First Order Projection Methods#

Experiment Results#

CUP

FOCOPS

Implementation Details#

Note

All experiments are ran under total 1e7 steps, while in the Doggo agent, 1e8 steps are used. This setting is the same as Safety-Gym

Environment Wrapper#

In the course of our experimental investigations, we have discerned certain hyperparameters that wield a discernible influence upon the algorithm’s performance:

The parameter denoted as

obs_normalize, which pertains to the normalization of observations.
reward_normalize, governing the normalization of rewards.
cost_normalize, governing the normalization of costs.

Throughout the experimental trials, a consistent pattern emerged, wherein the setting obs_normalize=True consistently yielded superior results.

Note

Significantly, the outcome is not uniformly corroborated when it comes to the reward_normalize parameter. Its affirmative setting reward_normalize=True does not invariably outperform the negative counterpart reward_normalize=False, a trend particularly pronounced in the SafetyHopperVelocity-v1 and SafetyWalker2dVelocity-v1 environments.

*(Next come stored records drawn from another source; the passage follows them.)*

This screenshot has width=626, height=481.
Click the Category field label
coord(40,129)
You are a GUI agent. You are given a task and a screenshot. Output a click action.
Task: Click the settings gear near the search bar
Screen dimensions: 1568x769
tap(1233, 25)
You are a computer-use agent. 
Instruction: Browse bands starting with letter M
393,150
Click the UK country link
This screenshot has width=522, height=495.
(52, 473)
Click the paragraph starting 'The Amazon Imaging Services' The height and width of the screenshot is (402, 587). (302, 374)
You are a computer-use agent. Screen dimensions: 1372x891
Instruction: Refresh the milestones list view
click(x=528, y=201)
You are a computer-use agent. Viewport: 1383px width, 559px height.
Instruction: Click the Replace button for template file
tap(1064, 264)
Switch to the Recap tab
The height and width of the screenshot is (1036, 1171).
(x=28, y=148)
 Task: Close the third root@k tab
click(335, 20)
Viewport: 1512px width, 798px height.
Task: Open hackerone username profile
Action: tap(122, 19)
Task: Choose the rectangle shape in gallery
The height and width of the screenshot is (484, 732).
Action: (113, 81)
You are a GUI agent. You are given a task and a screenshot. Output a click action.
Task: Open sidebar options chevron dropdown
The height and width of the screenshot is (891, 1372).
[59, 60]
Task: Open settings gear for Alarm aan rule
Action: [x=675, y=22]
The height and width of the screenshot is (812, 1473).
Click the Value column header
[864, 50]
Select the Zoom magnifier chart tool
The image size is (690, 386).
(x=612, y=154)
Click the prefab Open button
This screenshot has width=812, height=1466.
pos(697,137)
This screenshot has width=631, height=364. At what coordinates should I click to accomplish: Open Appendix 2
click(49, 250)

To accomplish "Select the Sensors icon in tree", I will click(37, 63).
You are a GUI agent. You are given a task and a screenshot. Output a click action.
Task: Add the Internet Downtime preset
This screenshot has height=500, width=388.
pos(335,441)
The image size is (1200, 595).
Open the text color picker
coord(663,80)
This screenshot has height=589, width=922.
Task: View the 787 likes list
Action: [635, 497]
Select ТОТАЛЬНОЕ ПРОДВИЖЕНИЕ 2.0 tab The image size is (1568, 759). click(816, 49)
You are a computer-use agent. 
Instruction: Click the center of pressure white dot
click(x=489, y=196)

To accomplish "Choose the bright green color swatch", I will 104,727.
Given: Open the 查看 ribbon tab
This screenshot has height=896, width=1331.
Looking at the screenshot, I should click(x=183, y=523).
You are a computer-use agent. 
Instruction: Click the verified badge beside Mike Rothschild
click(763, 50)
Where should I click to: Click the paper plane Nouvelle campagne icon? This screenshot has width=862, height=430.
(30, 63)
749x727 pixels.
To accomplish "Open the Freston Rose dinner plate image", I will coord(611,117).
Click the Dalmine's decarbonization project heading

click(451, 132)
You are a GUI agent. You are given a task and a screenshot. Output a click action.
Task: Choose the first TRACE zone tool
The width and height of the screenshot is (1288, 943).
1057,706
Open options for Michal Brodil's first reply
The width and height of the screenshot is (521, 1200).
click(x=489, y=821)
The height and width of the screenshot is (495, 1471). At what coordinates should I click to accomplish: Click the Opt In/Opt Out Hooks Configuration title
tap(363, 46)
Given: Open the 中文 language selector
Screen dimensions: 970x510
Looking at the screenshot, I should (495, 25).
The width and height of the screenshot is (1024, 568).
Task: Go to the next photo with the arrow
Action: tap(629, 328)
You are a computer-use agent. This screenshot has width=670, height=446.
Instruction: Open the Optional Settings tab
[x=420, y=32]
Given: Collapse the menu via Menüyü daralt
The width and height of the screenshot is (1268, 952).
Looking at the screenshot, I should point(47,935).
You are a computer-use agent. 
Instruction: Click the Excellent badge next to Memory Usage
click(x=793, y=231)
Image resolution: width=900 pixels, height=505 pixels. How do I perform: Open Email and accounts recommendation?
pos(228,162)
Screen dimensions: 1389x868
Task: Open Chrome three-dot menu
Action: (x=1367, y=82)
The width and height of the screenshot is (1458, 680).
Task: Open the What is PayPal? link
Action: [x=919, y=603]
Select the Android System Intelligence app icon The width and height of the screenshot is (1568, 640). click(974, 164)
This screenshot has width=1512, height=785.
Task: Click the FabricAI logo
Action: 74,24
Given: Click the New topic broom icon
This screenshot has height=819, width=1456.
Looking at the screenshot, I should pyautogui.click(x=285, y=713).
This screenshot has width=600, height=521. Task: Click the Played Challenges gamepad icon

Therefore, We make the environment wrapper to control the normalization of observations, rewards and costs:

env = safety_gymnasium.make(env_id)
env.reset(seed=seed)
obs_space = env.observation_space
act_space = env.action_space
env = SafeAutoResetWrapper(env)
env = SafeRescaleAction(env, -1.0, 1.0)
env = SafeNormalizeObservation(env)
env = SafeUnsqueeze(env)

 return env, obs_space, act_space

Lagrangian Multiplier#

Lagrangian-based algorithms use Lagrangian Multiplier to control the safety constraint. The Lagrangian Multiplier is an Integrated part of SafePO.

Some key points:

The implementation of Lagrangian Multiplier is based on Adam optimizer for a smooth update.
The Lagrangian Multiplier is updated every epoch based on the total cost violation of current episodes.

Key implementation:

from safepo.common.lagrange import Lagrange

# setup lagrangian multiplier
COST_LIMIT = 25.0
LAGRANGIAN_MULTIPLIER_INIT = 0.001
LAGRANGIAN_MULTIPLIER_LR = 0.035
lagrange = Lagrange(
    cost_limit=COST_LIMIT,
    lagrangian_multiplier_init=LAGRANGIAN_MULTIPLIER_INIT,
    lagrangian_multiplier_lr=LAGRANGIAN_MULTIPLIER_LR,
)

# update lagrangian multiplier
# suppose ep_cost is 50.0
ep_cost = 50.0
lagrange.update_lagrange_multiplier(ep_cost)

# use lagrangian multiplier to control the advanatge
advantage = data["adv_r"] - lagrange.lagrangian_multiplier * data["adv_c"]
advantage /= (lagrange.lagrangian_multiplier + 1)

Please refer to Lagrangian Multiplier for more details.

Projection Implementation#

The key idea of CUP and FOCOPS is projecting the policy back to the safe set. A more detailed theoretical analysis can be found in here.

We provide how SafePO implements the two stage projection:

CUP

CUP first make a PPO update to improve the policy reward. Then it projects the policy back to the safe set. We will focus on the projection part.

Get the cost advantage from buffer and prepare training data.

advantage = data["adv_c"]
dataloader = DataLoader(
      dataset=TensorDataset(
         data["obs"], data["act"], data["log_prob"], advantage, old_mean, old_std
      ),
      batch_size=64,
      shuffle=True,
)

Update the policy by using cost advantage and kl divergence.

coef = (1 - args.cup_gamma * args.cup_lambda) / (1 - args.cup_gamma)
loss_pi_cost = (
   lagrange.lagrangian_multiplier * coef * ratio * adv_b + temp_kl
).mean()

Where args.cup_gamma is the GAE gamma, args.cup_lambda is the cost GAE lambda, ratio is the importance sampling ratio, adv_b is the cost advantage, temp_kl is the kl divergence.

FOCOPS

FOCOPS uses a lagrangian multiplier combined with projection to project the policy back to the safe set.

First, get the data from buffer and finish pre-computation.

old_distribution_b = Normal(loc=old_mean_b, scale=old_std_b)

distribution = policy.actor(obs_b)
log_prob = distribution.log_prob(act_b).sum(dim=-1)
ratio = torch.exp(log_prob - log_prob_b)
temp_kl = torch.distributions.kl_divergence(
   distribution, old_distribution_b
).sum(-1, keepdim=True)

Then, update the policy by using cost advantage and kl divergence.

loss_pi = (temp_kl - (1 / args.focops_lam) * ratio * adv_b) * (
   temp_kl.detach() <= args.focops_eta
).type(torch.float32)

Where temp_kl is the kl divergence, ratio is the importance sampling ratio, adv_b is the reward advantage, args.focops_lam and args.focops_eta are the hyperparameters of FOCOPS.